Nous le savons, les faiseurs du village mondial se complaisent dans l’idée insensée que l’acceptation de l’autre passe par le rejet des identités ; qu’elles soient nationales, diplomatiques, culturelles ou historiques. C’est l’idéologie de la tolérance et de l’antiracisme portée en fin politicienne qui sabre les particularismes au profit du multiculturalisme où le clan serait l’égal de la République. Pourtant, l’altérité ne saurait exister sans l’identité, et l’on pourrait illustrer cette assertion avec l’exemple aussi simple que puissant qu’est la Fantaisie. Les codes qui la régissent sont si incontestables pour son fonctionnement qu’ils permettent d’établir pleinement le lien de causalité entre identité et altérité, mais aussi l’impossibilité culturelle d’engendrer un jour un citoyen du monde. La Fantaisie, avec ses Elfes, ses Nains et ses Hommes, permet au littérateur de développer des particularismes sociaux et culturels qui ne peuvent exister que du fait de l’identité propre de ses peuples. Les Elfes sont des Elfes non seulement à cause de leurs oreilles pointues, mais aussi parce qu’ils ont une hiérarchie sociale, des mœurs et des traditions propres, et incompatibles avec les Nains.


La clef de voûte justifiant les particularismes culturels dans un univers de Fantaisie réside dans une dyarchie sans laquelle le genre ne peut fonctionner ; il s’agit d’une part du racialisme, d’autre part des nations ou tribus. Le racialisme est ce qui permet la primauté des distinctions culturelles. On sait qu’un Nain ou un Elfe le sont de visu, mais derrière leur apparence se devine aussi leur culture, une langue, etc. Si les Hommes sont souvent qualifiés génériquement comme tels aussi, c’est ensuite qu’adviennent les particularismes nationaux ou tribaux, voire claniques. Les œuvres de Fantaisie, comme celle de Tolkien notamment, n’échappent pas à cette règle. La question du « vivre ensemble » n’y existe pas, et quand elle est abordée, elle met en exergue toutes les difficultés sociales empêchant sa concrétisation.
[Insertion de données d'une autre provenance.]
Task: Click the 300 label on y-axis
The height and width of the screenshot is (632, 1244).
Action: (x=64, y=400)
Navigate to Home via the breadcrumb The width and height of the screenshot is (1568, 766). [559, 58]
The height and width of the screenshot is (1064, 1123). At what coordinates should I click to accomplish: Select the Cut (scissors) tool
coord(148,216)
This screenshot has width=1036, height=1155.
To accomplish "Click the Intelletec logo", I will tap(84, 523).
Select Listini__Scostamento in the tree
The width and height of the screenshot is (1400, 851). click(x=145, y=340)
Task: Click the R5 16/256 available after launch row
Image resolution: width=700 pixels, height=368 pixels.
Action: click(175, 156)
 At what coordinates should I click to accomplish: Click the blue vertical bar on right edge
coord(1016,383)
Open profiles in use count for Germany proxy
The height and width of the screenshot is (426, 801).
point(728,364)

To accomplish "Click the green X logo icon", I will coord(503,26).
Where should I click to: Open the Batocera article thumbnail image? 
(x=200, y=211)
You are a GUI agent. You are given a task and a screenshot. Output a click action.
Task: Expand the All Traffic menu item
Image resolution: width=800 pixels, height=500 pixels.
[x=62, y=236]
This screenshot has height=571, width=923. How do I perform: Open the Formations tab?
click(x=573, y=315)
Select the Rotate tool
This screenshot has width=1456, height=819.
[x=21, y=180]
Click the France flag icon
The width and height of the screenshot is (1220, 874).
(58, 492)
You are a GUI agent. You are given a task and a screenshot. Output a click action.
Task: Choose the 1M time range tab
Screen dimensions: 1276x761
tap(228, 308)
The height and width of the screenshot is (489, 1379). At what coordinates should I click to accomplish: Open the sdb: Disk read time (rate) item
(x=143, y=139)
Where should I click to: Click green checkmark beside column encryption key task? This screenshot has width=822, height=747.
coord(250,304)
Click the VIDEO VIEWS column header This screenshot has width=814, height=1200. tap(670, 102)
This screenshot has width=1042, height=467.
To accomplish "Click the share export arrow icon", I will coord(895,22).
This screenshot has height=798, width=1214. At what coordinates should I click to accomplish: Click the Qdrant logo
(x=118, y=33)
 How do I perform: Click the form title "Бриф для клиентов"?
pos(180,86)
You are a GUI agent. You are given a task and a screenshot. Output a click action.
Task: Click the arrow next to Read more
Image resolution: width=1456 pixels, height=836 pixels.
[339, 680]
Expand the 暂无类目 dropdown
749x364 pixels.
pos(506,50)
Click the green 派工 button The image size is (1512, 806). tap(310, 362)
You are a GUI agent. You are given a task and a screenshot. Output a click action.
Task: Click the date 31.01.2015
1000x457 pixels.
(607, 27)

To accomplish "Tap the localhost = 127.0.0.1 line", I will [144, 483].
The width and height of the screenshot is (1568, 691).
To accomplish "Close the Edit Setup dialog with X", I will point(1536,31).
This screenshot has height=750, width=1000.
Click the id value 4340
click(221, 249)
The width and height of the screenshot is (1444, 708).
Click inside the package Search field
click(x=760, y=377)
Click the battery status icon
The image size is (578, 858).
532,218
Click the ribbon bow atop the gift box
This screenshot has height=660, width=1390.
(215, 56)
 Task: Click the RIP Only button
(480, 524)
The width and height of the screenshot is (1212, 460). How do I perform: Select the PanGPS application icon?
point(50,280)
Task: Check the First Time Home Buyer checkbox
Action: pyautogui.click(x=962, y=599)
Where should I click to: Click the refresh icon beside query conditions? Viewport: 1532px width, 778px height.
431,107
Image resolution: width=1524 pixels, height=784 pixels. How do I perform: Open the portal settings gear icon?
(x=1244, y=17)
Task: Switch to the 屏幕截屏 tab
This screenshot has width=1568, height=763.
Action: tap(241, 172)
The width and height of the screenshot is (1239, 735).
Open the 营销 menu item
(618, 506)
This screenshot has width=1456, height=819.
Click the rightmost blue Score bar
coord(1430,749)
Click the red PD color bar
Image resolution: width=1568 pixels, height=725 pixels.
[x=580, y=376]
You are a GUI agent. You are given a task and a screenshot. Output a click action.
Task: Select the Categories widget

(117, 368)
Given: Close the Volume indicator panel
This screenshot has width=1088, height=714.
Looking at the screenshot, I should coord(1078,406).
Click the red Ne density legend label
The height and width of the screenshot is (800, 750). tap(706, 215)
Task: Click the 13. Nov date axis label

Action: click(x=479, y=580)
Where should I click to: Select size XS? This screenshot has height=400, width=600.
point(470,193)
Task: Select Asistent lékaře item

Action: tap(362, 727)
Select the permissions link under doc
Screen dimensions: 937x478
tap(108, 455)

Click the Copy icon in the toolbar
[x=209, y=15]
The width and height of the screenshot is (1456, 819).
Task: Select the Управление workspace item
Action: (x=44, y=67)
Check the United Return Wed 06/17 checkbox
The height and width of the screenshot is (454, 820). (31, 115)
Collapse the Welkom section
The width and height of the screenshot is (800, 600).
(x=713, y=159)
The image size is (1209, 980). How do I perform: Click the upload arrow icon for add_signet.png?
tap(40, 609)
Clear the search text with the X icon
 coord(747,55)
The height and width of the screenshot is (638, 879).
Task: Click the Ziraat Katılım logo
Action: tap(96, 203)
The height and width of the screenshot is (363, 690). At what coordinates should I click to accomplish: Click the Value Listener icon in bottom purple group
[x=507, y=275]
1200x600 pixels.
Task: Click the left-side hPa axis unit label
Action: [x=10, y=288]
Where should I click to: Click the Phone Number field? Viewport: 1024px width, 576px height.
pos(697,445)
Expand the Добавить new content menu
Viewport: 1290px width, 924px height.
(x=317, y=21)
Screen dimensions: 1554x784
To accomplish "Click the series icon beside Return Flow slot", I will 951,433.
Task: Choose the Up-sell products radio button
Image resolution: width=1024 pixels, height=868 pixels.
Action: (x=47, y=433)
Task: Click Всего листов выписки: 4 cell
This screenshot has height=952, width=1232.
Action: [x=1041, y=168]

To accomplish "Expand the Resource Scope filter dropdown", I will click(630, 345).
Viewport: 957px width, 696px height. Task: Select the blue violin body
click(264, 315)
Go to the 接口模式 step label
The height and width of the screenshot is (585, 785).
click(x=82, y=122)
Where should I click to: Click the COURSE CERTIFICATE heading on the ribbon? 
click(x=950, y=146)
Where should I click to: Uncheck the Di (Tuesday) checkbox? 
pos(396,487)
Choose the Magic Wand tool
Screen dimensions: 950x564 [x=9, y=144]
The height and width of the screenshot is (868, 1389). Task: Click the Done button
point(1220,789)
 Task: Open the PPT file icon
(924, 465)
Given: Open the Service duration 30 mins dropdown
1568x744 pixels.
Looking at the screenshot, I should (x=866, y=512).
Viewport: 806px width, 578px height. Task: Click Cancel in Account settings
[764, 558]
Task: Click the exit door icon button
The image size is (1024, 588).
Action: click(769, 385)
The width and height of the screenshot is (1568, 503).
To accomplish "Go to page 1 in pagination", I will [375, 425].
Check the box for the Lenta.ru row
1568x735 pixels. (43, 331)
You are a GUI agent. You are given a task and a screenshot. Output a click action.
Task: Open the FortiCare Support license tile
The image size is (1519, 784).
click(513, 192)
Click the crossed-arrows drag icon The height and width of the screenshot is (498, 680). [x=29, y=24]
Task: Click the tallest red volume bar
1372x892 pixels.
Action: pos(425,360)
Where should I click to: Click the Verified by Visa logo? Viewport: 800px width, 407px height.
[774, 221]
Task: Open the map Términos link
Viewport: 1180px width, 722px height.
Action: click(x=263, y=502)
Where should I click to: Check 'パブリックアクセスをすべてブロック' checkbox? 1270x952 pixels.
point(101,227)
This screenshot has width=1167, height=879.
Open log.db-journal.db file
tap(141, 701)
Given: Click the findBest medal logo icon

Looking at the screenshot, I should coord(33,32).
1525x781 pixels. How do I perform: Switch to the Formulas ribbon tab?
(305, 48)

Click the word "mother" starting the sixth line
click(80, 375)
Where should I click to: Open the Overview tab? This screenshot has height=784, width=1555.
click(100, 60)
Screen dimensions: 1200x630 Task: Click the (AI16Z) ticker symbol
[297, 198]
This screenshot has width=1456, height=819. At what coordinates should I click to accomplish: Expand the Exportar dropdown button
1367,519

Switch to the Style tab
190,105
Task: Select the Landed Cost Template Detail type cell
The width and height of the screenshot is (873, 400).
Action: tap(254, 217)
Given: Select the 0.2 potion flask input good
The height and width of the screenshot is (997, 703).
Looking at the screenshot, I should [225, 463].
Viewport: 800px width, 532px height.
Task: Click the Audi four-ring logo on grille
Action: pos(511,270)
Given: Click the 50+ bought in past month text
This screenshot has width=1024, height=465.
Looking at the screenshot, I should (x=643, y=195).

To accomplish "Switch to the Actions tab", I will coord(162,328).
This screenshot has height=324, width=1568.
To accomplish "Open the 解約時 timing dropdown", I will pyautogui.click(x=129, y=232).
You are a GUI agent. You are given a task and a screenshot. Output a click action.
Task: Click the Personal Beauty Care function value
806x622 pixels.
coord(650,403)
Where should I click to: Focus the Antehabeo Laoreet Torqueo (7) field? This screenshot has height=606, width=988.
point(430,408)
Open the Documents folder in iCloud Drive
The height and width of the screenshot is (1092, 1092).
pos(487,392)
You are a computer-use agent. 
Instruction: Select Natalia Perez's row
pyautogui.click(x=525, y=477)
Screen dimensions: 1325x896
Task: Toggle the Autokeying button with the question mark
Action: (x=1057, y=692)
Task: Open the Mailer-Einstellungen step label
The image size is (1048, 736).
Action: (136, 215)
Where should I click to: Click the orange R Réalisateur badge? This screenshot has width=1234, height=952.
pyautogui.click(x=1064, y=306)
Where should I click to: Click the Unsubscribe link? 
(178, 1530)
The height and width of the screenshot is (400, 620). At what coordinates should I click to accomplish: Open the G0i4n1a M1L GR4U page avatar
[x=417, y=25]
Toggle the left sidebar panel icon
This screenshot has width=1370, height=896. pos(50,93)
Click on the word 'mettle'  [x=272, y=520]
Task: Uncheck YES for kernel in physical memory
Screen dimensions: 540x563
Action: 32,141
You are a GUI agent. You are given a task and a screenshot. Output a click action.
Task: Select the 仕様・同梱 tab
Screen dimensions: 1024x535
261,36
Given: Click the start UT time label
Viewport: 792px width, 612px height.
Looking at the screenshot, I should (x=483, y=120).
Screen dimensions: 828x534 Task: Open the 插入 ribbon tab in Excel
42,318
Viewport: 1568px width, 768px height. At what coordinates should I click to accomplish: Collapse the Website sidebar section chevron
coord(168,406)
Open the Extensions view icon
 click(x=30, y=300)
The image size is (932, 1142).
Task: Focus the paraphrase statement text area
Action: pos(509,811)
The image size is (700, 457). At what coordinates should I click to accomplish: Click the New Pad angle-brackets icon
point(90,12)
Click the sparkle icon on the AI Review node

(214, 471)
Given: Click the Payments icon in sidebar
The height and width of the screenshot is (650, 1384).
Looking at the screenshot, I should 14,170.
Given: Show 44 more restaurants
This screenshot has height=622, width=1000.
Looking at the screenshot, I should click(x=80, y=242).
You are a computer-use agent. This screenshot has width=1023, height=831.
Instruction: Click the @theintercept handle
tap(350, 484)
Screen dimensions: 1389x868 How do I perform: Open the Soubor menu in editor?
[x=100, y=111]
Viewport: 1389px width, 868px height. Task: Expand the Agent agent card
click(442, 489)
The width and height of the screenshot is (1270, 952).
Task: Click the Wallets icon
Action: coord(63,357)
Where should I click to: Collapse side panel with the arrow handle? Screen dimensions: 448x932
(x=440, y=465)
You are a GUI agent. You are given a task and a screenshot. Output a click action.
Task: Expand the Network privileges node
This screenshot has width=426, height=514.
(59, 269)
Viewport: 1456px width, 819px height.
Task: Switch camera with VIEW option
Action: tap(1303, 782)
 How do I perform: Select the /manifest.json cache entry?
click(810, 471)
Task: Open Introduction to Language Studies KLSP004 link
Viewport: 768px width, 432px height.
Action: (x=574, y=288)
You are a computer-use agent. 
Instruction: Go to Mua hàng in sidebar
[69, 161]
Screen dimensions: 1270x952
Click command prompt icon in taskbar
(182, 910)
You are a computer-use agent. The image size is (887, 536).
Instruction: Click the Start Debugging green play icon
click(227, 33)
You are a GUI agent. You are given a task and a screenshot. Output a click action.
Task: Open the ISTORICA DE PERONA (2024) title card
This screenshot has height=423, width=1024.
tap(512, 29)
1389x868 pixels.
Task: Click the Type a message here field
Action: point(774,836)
Le racialisme dans la Fantaisie est l’allégorie des Nations du monde réel ; non pas comme paradigme néfaste des peuples, mais comme allégorie d’identité et d’identification, aussi bien pour la mythopoétique de l’univers que la facilité pour le lecteur de savoir à quoi et à qui il a affaire. Il est un mécanisme littéraire, puis créateur, de la Fantaisie.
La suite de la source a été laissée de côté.